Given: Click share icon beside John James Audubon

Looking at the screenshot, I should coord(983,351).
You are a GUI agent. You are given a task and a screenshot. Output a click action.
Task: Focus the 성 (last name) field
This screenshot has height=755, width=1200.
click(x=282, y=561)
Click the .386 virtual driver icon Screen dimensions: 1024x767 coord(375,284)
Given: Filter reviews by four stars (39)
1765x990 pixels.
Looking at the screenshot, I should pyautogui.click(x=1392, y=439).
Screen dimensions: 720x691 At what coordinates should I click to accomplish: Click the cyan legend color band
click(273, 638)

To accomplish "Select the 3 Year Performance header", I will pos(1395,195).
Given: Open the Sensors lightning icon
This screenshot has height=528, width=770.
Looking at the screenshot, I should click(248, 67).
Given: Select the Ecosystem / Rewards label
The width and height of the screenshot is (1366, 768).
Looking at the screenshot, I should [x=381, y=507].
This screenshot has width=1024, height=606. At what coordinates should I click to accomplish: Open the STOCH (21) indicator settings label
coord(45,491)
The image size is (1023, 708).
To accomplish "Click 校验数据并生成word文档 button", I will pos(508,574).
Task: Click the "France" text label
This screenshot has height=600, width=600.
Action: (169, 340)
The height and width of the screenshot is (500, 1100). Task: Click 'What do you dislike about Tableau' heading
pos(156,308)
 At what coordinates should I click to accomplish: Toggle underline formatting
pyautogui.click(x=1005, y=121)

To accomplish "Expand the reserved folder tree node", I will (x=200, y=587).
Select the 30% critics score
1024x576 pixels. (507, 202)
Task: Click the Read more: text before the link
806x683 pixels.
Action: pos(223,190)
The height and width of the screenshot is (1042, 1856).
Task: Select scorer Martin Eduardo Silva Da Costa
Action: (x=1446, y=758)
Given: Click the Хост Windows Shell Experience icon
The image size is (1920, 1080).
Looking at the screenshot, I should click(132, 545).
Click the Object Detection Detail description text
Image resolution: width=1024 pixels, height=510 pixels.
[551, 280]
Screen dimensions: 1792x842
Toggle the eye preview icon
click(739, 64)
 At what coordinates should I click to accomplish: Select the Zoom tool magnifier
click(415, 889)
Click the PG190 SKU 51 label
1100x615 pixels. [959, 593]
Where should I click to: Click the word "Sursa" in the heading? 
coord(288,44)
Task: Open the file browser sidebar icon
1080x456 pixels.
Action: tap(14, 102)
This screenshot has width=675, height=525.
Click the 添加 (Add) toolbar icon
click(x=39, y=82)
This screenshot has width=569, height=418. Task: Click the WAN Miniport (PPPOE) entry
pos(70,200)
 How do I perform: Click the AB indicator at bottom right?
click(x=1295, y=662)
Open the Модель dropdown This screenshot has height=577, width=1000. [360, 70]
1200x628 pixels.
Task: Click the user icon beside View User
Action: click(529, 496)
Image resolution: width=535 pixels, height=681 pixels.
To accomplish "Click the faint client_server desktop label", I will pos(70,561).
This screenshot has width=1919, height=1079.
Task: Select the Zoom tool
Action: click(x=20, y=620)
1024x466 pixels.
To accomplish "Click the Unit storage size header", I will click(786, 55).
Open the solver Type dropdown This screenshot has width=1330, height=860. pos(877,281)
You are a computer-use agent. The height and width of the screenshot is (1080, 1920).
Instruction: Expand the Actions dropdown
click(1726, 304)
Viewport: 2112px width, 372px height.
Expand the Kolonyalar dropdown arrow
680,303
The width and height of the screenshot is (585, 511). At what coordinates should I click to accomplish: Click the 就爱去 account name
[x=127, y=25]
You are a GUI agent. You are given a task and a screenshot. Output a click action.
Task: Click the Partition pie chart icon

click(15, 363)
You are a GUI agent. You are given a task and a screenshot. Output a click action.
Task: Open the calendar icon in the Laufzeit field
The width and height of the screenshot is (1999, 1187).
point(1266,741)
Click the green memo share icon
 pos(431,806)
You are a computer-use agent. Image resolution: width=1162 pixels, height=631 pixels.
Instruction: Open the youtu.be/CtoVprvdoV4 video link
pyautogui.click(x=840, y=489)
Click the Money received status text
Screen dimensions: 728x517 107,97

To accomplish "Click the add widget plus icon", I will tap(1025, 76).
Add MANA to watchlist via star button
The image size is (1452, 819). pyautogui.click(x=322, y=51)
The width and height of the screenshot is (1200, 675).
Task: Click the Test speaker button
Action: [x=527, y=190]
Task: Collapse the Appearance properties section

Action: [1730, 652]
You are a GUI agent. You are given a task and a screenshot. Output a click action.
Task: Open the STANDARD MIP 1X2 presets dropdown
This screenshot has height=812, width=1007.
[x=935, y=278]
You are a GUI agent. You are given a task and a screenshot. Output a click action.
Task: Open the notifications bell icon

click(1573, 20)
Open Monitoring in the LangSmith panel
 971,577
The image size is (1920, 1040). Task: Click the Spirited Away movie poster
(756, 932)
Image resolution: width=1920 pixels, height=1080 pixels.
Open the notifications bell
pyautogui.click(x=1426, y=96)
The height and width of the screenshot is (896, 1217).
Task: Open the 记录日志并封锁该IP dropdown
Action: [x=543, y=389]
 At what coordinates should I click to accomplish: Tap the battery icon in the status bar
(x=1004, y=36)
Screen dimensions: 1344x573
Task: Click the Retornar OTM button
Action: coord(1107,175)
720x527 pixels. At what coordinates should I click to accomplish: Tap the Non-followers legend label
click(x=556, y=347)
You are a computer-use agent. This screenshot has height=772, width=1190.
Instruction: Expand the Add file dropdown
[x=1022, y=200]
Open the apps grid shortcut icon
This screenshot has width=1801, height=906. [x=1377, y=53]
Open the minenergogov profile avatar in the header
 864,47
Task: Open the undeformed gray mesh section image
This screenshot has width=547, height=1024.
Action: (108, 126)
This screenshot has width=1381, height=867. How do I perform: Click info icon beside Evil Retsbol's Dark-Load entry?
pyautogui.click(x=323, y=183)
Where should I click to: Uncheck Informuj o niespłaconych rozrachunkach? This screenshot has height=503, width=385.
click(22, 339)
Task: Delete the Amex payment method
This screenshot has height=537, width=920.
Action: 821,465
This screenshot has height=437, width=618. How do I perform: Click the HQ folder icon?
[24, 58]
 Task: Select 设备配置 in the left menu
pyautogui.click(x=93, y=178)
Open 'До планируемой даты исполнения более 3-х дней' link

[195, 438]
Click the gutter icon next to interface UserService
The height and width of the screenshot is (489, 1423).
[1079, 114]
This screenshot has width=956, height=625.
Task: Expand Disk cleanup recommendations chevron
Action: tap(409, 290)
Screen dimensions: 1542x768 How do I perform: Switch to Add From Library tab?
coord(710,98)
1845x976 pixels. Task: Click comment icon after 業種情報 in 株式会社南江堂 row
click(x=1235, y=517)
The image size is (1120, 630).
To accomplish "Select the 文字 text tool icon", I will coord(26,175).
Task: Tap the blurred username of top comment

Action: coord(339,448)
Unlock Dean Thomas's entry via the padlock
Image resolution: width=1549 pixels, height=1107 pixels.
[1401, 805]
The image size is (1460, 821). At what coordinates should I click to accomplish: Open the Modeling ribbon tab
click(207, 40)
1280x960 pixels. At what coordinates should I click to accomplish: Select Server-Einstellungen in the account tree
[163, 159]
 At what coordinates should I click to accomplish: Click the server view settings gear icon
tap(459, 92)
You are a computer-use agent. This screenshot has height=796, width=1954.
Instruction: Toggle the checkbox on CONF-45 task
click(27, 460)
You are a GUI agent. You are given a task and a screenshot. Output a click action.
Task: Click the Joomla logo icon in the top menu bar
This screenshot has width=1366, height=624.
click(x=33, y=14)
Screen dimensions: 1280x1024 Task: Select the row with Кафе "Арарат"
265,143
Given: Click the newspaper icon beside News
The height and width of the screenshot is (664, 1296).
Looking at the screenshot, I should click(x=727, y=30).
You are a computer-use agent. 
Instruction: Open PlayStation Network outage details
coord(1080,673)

> **EXERCISE DIRECTIONS**
Return each line of the entries above that contains the word "Zoom".

> **EXERCISE RESULT**
 At what coordinates should I click to accomplish: Select the Zoom tool magnifier
Task: Select the Zoom tool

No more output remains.